A Gershwin piece, Embraceable You, followed. This was a nice respite from the more dramatic tango-styled pieces the group had dug into minutes before. As elegant and as beautiful as this piece was, we were immediately brought back to a more aggressive piece, titled Squalo, or “shark” by Astor Piazzolla. With a pulsing, repeated, syncopated underlying rhythm, our shark imagery comes clearly into mind. But what the composer did next was a nice relief; inserting a simple yet effective sequence to break up the clamor and chaos of the previous section. This sequenced section would later come back with a more jarring and repetitious rhythm heard underneath it.
Their last piece was also by Piazzolla, titled Tangeria. It is a movement of four, but they played only one, which highlighted the “dragging” movement of tango dancers’ feet. The piece itself was a more complex design than a regular tango; all rhythmic elements of one were there, but interspersed with sections of frantic bowing. This culminated with the groups quintessential graceful but aggressive attention to the notes on the page.

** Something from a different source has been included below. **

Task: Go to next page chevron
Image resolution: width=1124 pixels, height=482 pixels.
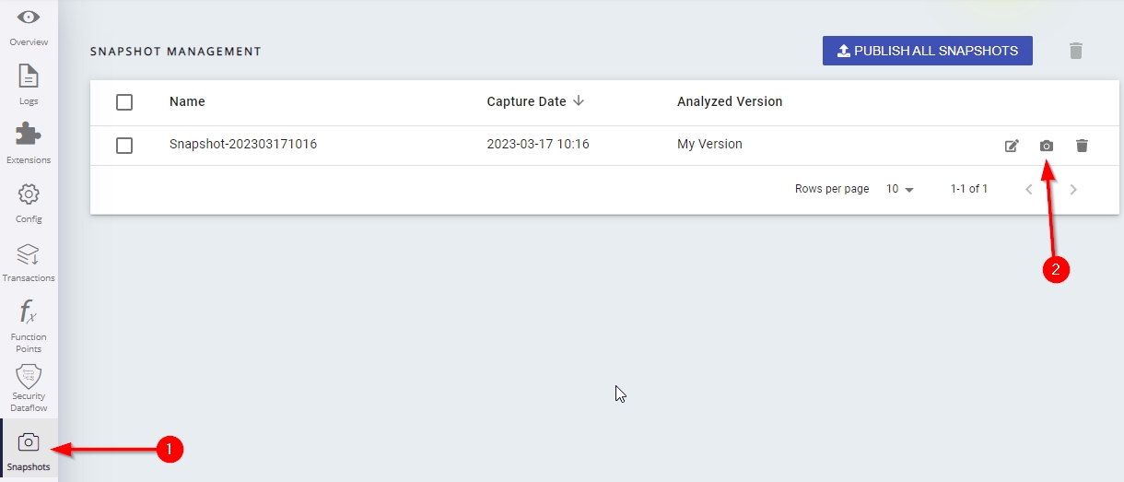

These four women worked masterfully to put on a performance that was impassioned, inspiring, and downright fun. The cellist towards the end mentioned that they would work with a dancer in the future – something that sounds like a symbiotic and entertaining pairing. Quartetto Tomassini is a relief for when a concert of mainstream music simply won’t do. Whether it’s date night, or to expand your mind, this group takes you on a well-curated journey of tango, mixed with other musical elements – they are sure to not disappoint!